------ MATERIALS PROVIDED
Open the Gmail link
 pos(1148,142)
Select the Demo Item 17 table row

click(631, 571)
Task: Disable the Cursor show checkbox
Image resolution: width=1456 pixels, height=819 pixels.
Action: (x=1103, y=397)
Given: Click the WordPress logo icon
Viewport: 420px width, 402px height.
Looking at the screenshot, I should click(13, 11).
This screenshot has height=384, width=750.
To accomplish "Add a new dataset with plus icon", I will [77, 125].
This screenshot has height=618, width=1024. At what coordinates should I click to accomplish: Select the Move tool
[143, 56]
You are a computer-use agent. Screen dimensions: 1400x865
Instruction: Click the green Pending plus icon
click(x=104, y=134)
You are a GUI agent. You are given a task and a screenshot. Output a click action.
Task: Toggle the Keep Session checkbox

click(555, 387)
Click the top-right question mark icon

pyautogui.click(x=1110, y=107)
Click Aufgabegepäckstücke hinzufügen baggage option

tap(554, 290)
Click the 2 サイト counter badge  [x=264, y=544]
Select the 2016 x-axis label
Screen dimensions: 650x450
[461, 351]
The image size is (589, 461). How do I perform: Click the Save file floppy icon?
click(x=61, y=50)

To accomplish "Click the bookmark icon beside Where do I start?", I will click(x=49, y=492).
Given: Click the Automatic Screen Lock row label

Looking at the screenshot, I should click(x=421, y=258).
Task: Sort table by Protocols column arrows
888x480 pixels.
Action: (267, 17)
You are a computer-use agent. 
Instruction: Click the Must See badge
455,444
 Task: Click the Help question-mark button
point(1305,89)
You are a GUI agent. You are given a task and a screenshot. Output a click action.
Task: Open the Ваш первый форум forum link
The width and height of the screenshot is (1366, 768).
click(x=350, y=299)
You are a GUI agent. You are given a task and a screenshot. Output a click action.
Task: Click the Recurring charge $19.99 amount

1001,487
------------
WHAT YOU HAVE TO DO: Format the material from the line containing "Click Aufgabegepäckstücke hinzufügen" through the line containing "click(x=61, y=50)" as a two-column CSV with the headers request and answer, one row per request. Put each request's text and its answer in a single quoted field, with any line breaks replaced by spaces.

ANSWER FOR THE TASK:
request,answer
"Click Aufgabegepäckstücke hinzufügen baggage option","tap(554, 290)"
"Click the 2 サイト counter badge","[x=264, y=544]"
"Select the 2016 x-axis label Screen dimensions: 650x450","[461, 351]"
"The image size is (589, 461). How do I perform: Click the Save file floppy icon?","click(x=61, y=50)"